___ Data extract

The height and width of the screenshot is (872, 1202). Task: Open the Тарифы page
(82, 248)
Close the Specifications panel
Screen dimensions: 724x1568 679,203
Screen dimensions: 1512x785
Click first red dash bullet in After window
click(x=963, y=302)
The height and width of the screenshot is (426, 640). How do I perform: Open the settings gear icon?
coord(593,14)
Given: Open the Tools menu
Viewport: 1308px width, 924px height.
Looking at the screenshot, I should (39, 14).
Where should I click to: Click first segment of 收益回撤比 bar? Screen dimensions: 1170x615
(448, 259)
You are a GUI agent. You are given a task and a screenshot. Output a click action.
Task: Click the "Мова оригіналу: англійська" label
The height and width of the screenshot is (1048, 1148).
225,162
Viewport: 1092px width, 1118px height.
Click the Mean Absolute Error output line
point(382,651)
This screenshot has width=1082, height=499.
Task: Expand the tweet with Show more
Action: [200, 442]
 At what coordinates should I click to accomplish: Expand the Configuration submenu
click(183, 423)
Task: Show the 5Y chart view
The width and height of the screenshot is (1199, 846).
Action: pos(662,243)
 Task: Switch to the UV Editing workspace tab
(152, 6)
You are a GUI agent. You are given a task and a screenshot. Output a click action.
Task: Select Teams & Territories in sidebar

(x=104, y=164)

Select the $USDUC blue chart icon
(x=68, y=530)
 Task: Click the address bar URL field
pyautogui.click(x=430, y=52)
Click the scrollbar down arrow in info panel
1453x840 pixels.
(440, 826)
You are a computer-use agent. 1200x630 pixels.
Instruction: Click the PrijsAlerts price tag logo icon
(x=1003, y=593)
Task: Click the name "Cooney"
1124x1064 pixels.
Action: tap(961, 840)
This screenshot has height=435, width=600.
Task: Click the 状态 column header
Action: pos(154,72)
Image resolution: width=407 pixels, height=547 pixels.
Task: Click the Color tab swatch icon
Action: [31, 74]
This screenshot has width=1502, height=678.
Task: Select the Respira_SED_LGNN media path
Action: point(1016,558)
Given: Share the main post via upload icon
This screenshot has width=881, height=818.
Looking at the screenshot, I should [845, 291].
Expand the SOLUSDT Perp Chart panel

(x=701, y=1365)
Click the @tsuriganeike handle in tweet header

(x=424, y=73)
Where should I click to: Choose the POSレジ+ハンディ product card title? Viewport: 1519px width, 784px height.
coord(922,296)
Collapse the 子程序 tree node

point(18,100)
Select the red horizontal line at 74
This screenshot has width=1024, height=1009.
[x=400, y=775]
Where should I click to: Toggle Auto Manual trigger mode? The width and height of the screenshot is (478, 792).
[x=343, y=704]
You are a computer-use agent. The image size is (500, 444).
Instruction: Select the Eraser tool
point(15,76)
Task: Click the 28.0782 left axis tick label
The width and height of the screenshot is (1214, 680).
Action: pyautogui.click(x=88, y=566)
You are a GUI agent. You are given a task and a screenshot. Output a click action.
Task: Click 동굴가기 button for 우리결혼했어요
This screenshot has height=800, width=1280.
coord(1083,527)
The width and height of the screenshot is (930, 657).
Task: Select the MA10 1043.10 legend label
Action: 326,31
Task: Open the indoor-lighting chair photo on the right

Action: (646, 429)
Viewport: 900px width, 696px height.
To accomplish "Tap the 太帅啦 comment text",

______

> Prompt:
In full and without change, transcribe the entries.

> Response to this exercise:
The height and width of the screenshot is (872, 1202). Task: Open the Тарифы page
(82, 248)
Close the Specifications panel
Screen dimensions: 724x1568 679,203
Screen dimensions: 1512x785
Click first red dash bullet in After window
click(x=963, y=302)
The height and width of the screenshot is (426, 640). How do I perform: Open the settings gear icon?
coord(593,14)
Given: Open the Tools menu
Viewport: 1308px width, 924px height.
Looking at the screenshot, I should (39, 14).
Where should I click to: Click first segment of 收益回撤比 bar? Screen dimensions: 1170x615
(448, 259)
You are a GUI agent. You are given a task and a screenshot. Output a click action.
Task: Click the "Мова оригіналу: англійська" label
The height and width of the screenshot is (1048, 1148).
225,162
Viewport: 1092px width, 1118px height.
Click the Mean Absolute Error output line
point(382,651)
This screenshot has width=1082, height=499.
Task: Expand the tweet with Show more
Action: [200, 442]
 At what coordinates should I click to accomplish: Expand the Configuration submenu
click(183, 423)
Task: Show the 5Y chart view
The width and height of the screenshot is (1199, 846).
Action: pos(662,243)
 Task: Switch to the UV Editing workspace tab
(152, 6)
You are a GUI agent. You are given a task and a screenshot. Output a click action.
Task: Select Teams & Territories in sidebar

(x=104, y=164)

Select the $USDUC blue chart icon
(x=68, y=530)
 Task: Click the address bar URL field
pyautogui.click(x=430, y=52)
Click the scrollbar down arrow in info panel
1453x840 pixels.
(440, 826)
You are a computer-use agent. 1200x630 pixels.
Instruction: Click the PrijsAlerts price tag logo icon
(x=1003, y=593)
Task: Click the name "Cooney"
1124x1064 pixels.
Action: tap(961, 840)
This screenshot has height=435, width=600.
Task: Click the 状态 column header
Action: pos(154,72)
Image resolution: width=407 pixels, height=547 pixels.
Task: Click the Color tab swatch icon
Action: [31, 74]
This screenshot has width=1502, height=678.
Task: Select the Respira_SED_LGNN media path
Action: point(1016,558)
Given: Share the main post via upload icon
This screenshot has width=881, height=818.
Looking at the screenshot, I should [845, 291].
Expand the SOLUSDT Perp Chart panel

(x=701, y=1365)
Click the @tsuriganeike handle in tweet header

(x=424, y=73)
Where should I click to: Choose the POSレジ+ハンディ product card title? Viewport: 1519px width, 784px height.
coord(922,296)
Collapse the 子程序 tree node

point(18,100)
Select the red horizontal line at 74
This screenshot has width=1024, height=1009.
[x=400, y=775]
Where should I click to: Toggle Auto Manual trigger mode? The width and height of the screenshot is (478, 792).
[x=343, y=704]
You are a computer-use agent. The image size is (500, 444).
Instruction: Select the Eraser tool
point(15,76)
Task: Click the 28.0782 left axis tick label
The width and height of the screenshot is (1214, 680).
Action: pyautogui.click(x=88, y=566)
You are a GUI agent. You are given a task and a screenshot. Output a click action.
Task: Click 동굴가기 button for 우리결혼했어요
This screenshot has height=800, width=1280.
coord(1083,527)
The width and height of the screenshot is (930, 657).
Task: Select the MA10 1043.10 legend label
Action: 326,31
Task: Open the indoor-lighting chair photo on the right

Action: (646, 429)
Viewport: 900px width, 696px height.
To accomplish "Tap the 太帅啦 comment text",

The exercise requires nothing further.